Task to complete | Only the lines below starting at the one containing "Task: Click the B top tube marker on diagram" and ending at the one containing "The image size" belong in the answer, each copied exactly.

Data records |
◇ ◇ ◇ ◇ ◇
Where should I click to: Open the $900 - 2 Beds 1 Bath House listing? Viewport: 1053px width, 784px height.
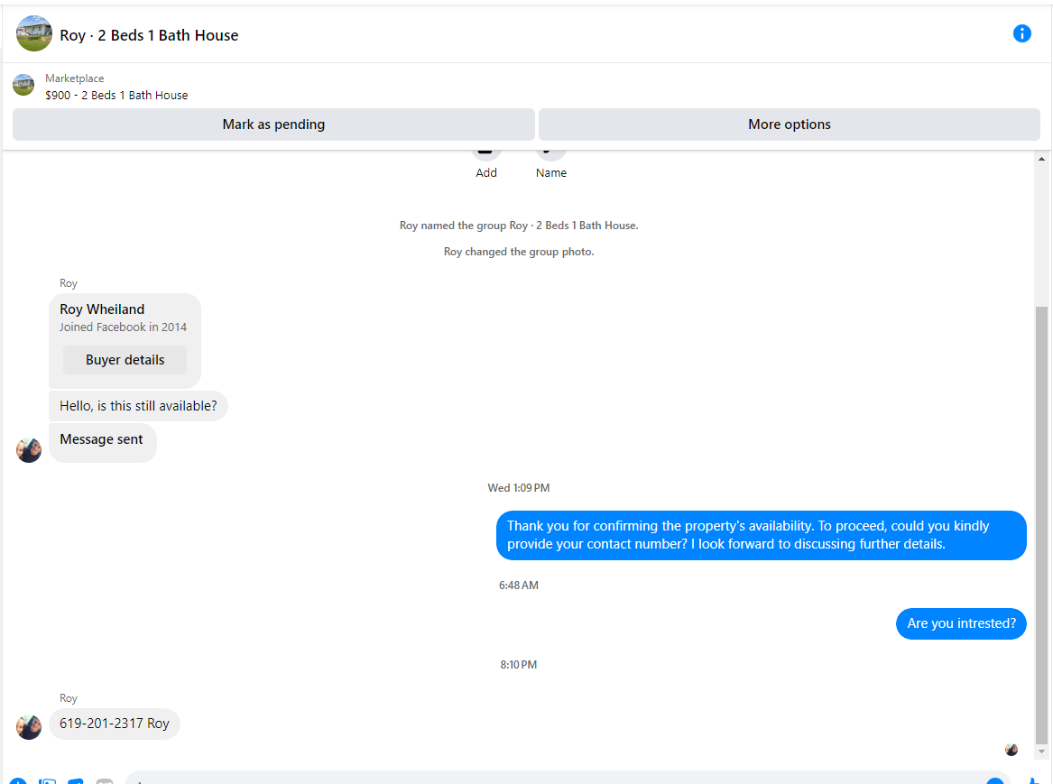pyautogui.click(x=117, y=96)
◇ ◇ ◇ ◇ ◇
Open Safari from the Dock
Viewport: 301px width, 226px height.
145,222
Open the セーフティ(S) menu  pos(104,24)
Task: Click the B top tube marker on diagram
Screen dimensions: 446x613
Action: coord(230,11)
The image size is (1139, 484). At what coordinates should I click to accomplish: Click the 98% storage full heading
◇ ◇ ◇ ◇ ◇
Response |
Task: Click the B top tube marker on diagram
Screen dimensions: 446x613
Action: coord(230,11)
The image size is (1139, 484). At what coordinates should I click to accomplish: Click the 98% storage full heading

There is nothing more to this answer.